Sobre isso, minha amiga nutricionista cita o fato de que, enquanto vários estudos demonstram que consumo de carne vermelha processada (embutidos) ou até mesmo in natura pode aumentar os níveis de sódio no sangue, não existe nenhum estudo que comprove que a ausência de carne seja responsável, sozinha, por hiponatremia. Quando ela disse isso, me lembrei de minha vó, que passou pela mesma situação (desmaio por baixa de sódio) em 2011, mesmo tendo comido carne a vida toda.

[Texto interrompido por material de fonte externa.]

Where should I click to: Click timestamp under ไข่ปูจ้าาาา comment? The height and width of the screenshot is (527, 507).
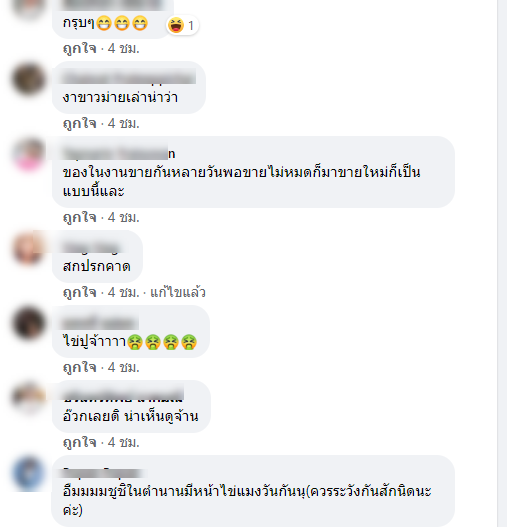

Com essa moldura política em mente, mergulhei no site do Conselho Federal de Nutricionistas, para saber se o órgão determina algo sobre vegetarianismo na terceira idade. E encontrei um parecer técnico de 2022, que estabelece para a categoria que uma dieta vegetariana pode ser seguida em todas as fases da vida, idealmente com orientação médica e eventual suplementação. De acordo com o documento, a alimentação vegetariana não somente é viável para idosos, como o nutricionista deve garantir assistência nutricional que respeite os hábitos regionais, culturais e éticos do paciente. Além disso, o Código de Ética do Conselho estabelece que o profissional deve, obviamente, respeitar a privacidade, mantendo confidencialidade a respeito das escolhas pessoais do paciente, resultados de seus exames e detalhes da dieta prescrita.

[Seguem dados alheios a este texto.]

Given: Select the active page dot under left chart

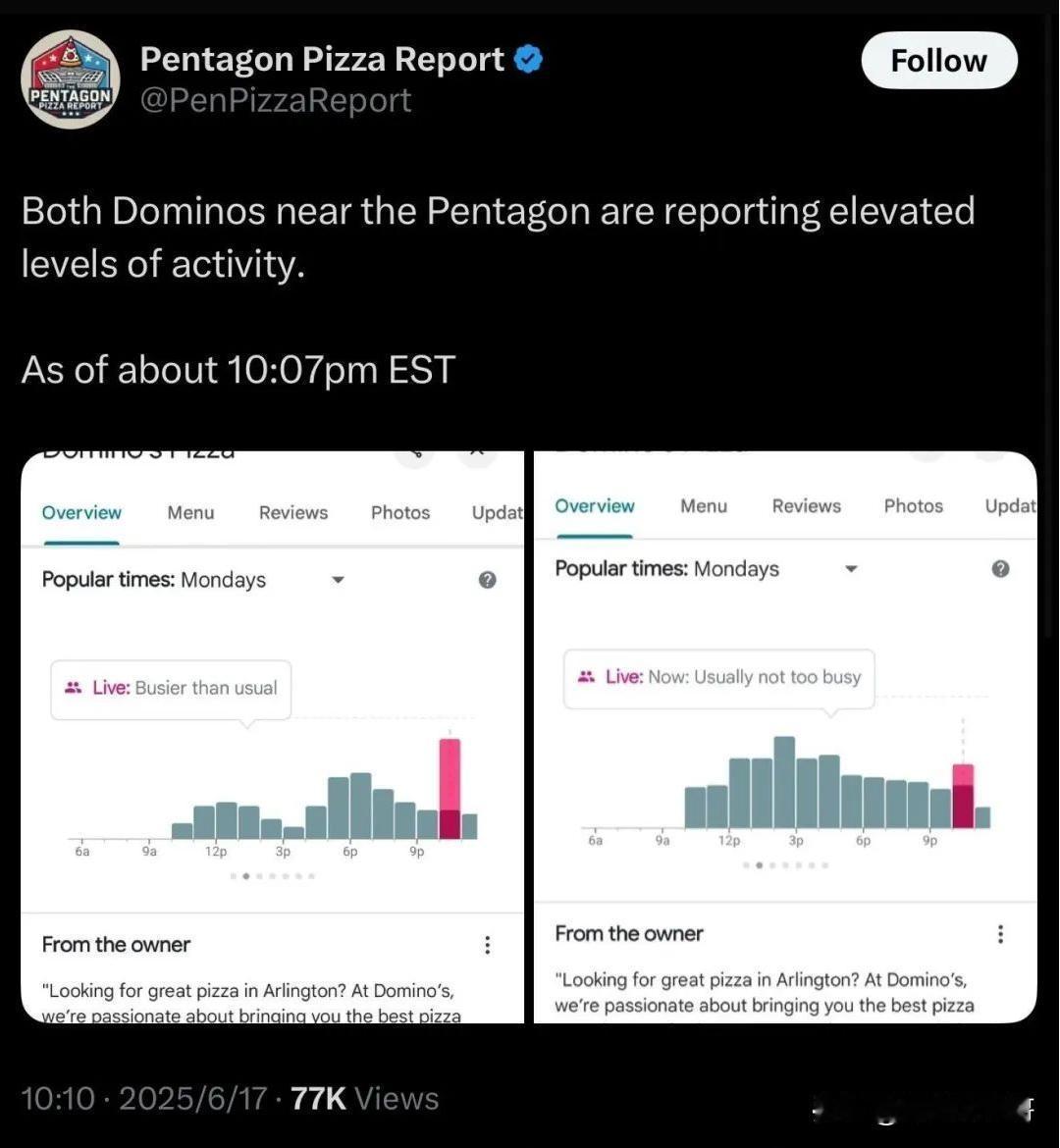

Por último encontrei, nos sites da Organização Mundial de Saúde, da Fiocruz, e de várias universidades brasileiras, inúmeros artigos sobre dieta vegetariana como auxiliar eficaz no controle da hipertensão. Em resumo, é comprovado que uma dieta vegetariana – desde que rica em frutas, vegetais e grãos integrais e não apenas pão com requeijão kkk – ajuda a reduzir a pressão arterial – além de ser a opção mais benéfica para o meio-ambiente, de acordo com Dr. Tedros Adhanom Ghebreyesu, diregor-geral da OMS.

No fim das contas, todas essas informações acabaram sendo corroboradas pelo simples fato que a nutricionista do hospital manteve a dieta vegetariana da minha mãe durante seu internamento, tanto na UTI quanto na enfermaria!

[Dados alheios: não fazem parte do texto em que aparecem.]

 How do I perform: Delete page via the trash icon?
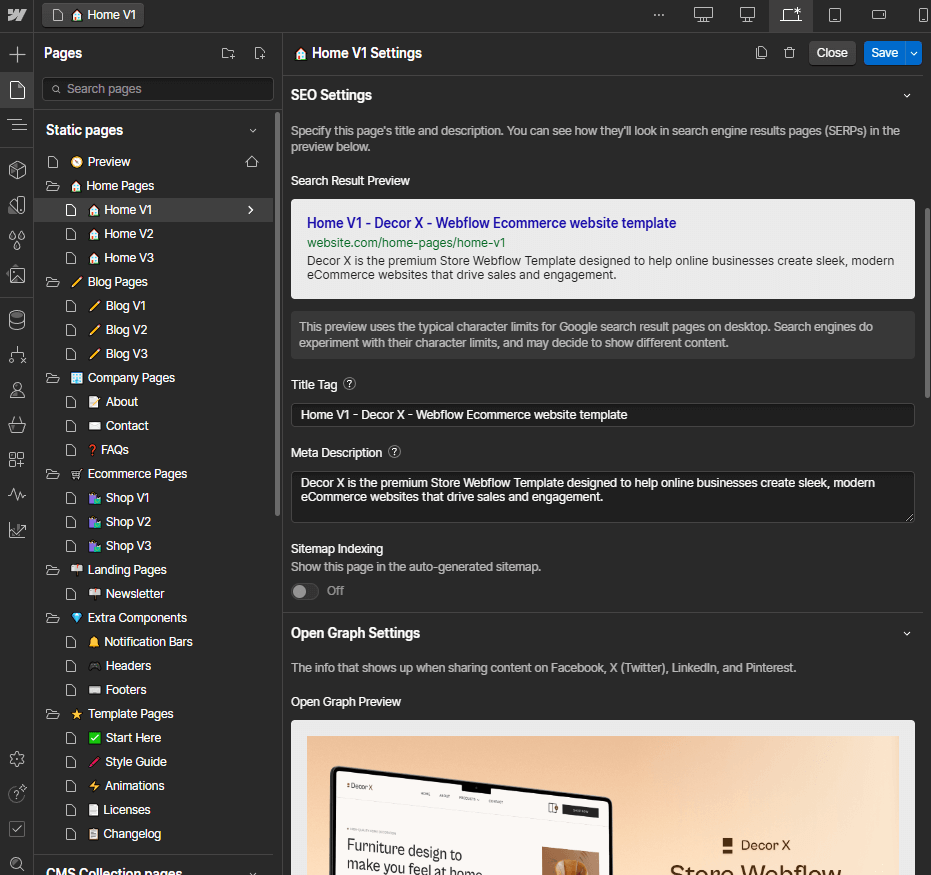tap(789, 52)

Tudo isso aconteceu em Caruaru, cidade inserida no bioma Caatinga – o único 100% brasileiro e que, apesar de ser o mais eficaz no sequestro de carbono e um do que mais sofre com desmatamento causado pelo agronegócio, é invisibilizado no debate sobre financiamento climático durante a COP30 que, por sua vez, acontecia concomitantemente à internação da minha mãe. 

No decorrer da conferência, muito se falou sobre a devastação causada pelo agronegócio nos nossos biomas, e sobre a necessidade não somente de regular esse setor, mas também de reduzir o consumo de carne no mundo todo. Por isso, posso dizer com toda segurança: minha mãe, em seus quase 71 anos de vida, tomou várias decisões que não foram benéficas pra ela mesma, durante sua animada vida. O vegetarianismo certamente não foi uma delas!

Ps: ah, e prometo que ainda vou escrever sobre Seu Raimundo!